(Stored records)
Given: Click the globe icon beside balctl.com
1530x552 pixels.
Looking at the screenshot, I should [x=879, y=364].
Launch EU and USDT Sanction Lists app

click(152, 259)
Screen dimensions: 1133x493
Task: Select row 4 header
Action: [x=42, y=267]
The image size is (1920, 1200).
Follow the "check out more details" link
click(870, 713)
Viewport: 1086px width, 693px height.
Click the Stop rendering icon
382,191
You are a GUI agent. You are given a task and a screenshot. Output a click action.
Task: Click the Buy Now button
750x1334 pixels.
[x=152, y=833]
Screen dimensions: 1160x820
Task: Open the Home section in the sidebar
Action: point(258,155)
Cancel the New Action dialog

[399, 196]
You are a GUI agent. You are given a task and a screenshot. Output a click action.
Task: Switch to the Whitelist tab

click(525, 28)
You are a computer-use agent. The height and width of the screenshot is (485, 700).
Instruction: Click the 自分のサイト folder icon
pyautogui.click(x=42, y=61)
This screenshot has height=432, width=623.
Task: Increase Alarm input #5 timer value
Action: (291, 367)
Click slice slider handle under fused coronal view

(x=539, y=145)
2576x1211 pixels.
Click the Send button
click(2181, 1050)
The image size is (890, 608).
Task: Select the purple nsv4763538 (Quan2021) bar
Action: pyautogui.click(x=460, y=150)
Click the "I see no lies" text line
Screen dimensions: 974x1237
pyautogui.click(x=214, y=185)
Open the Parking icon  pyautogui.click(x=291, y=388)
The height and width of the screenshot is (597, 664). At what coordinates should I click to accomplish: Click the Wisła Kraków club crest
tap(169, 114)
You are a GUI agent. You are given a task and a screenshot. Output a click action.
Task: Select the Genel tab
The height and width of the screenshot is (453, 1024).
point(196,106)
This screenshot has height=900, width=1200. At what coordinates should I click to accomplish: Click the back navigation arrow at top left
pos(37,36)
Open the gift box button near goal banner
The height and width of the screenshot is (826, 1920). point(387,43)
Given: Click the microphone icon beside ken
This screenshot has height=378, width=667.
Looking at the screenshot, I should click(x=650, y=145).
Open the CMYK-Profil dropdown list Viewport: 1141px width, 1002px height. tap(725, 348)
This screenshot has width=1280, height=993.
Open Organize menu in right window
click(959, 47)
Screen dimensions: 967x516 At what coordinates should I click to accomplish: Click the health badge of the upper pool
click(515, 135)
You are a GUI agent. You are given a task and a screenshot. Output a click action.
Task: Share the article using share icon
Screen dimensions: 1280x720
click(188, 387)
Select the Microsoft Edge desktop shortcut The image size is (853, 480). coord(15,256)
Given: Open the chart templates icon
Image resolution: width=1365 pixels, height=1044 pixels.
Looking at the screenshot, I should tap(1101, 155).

* _THE TASK_: Could you state how many lines of the records contain "Viewport"? Give the number and nothing else.

* _REPLY_: 2